Hiking in Bad Weather
Most of the Montgomerys' hiking is done in April or May, with additional hikes during October. "We usually do that coming back from spending the summer up North someplace. One year we got caught in Hurricane Opal. We were in Hot Springs. The day before the hurricane hit we were on the Trail walking back to Hot Springs on a day hike. The next day we were going to pick up from there and go farther north. That night we got back into Hot Springs pitched the tent and there was a light, misty rain. The next morning we got up and hiked to Hot Springs. We knew the storm was coming. That night a hurricane went through and the next morning, we had all our stuff dried out and got back on the trail. We were going to hike another four days to Irwin, TN. We hiked two days and our food was getting low because of all the downed trees. The trees were huge and had large root systems. The trail was covered up in many places. We had to crawl all over and under and down and through dragging our packs behind us. We were so slow going we finally came upon a hard-top road we got off and went to a farm and called up some guy to come and get us to take us back to Hot Springs. That was probably the slowest part of our hike.
"Days of continuous rain make us wonder why we do it because you're out there to enjoy the trail, and when it's raining you don't see anything.

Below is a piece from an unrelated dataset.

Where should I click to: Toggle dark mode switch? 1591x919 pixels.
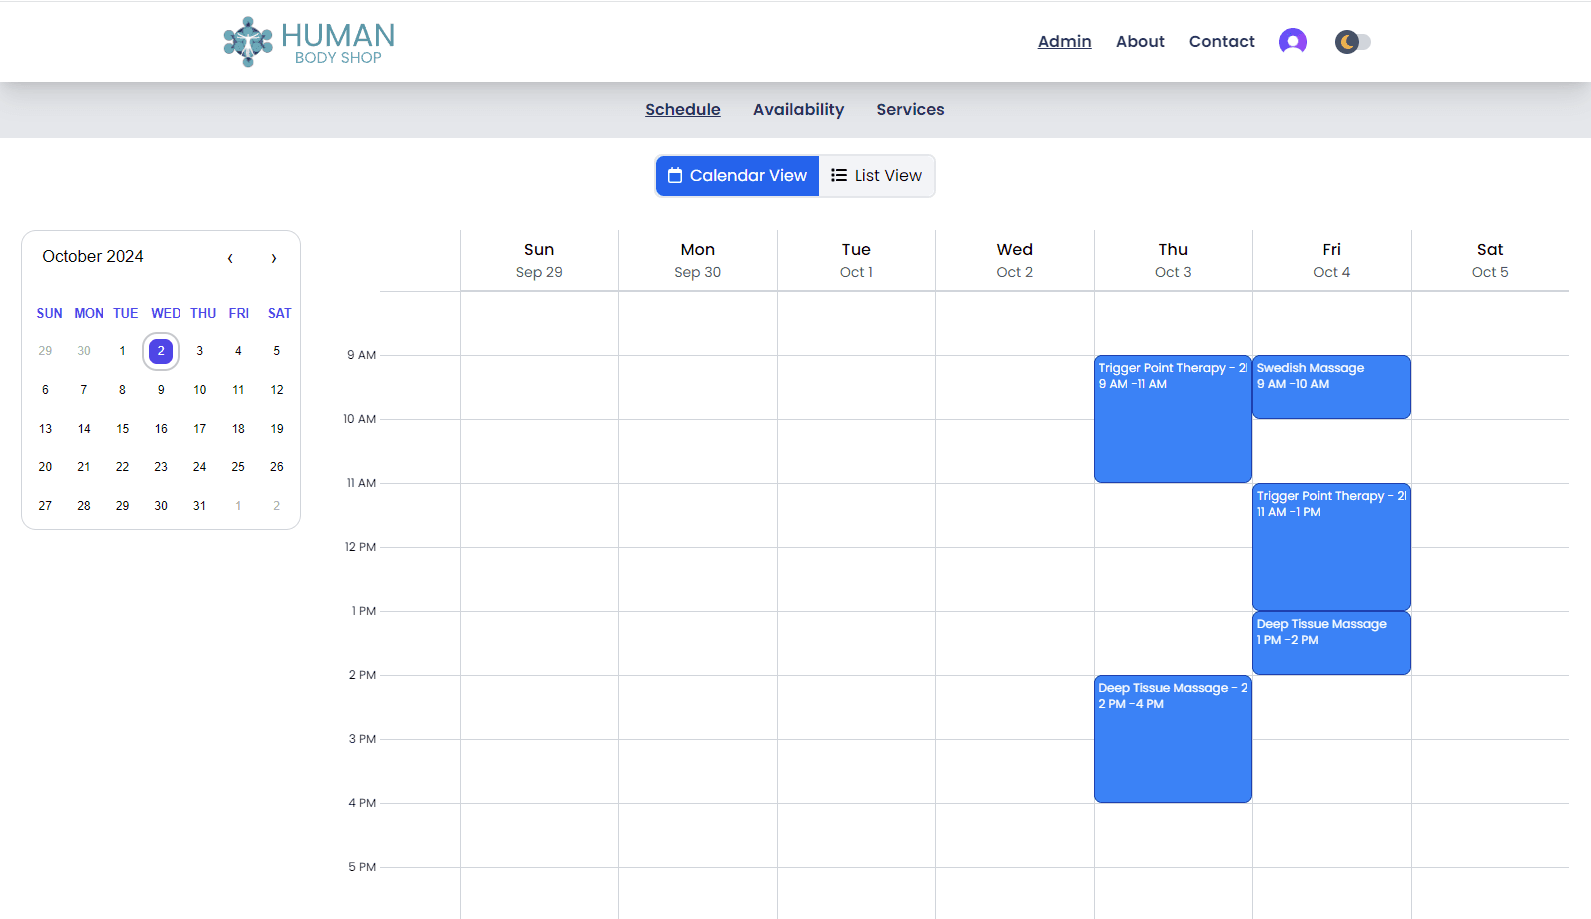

You have to watch every step you take. You're soaked and unless you buy the best Gore-Tex raincoat on the market, I don't know how you'd ever stay dry. Delores asked Bob, "Do you remember climbing up Mt. Rogers [in Virginia]? We had thunderstorms. We walked in water almost up to our mid-thighs. It was such a downpour the trail was actually part of the runoff."
For complete hiking information, Bob and Delores Montgomery highly recommend The Hiking Trails of North Georgia by Tim Homan. They also suggest reading A Walk in the Woods by Bill Bryson; "it is hysterical but so true." Both books are available at The Book Nook in Blairsville.
18 Years of Hiking and Still Going
Currently, Bob and Delores go hiking once or twice per month as members of the hiking club in their church. Most of the members are retired seniors. The Montgomerys wished they had started hiking a lot earlier in life so they could have had the opportunity to finish walking The Appalachian Trail, but are thankful for their experiences and would highly recommend hiking to anyone. Bob is now an 89 year old veteran hiker and doesn't plan to quit. Their enthusiasm for the great outdoors, the incredible scenery of the North Georgia mountains, the first-hand encounters with wildlife and the camaraderie hikers develop give reason for their passion for this fast-growing and popular recreation.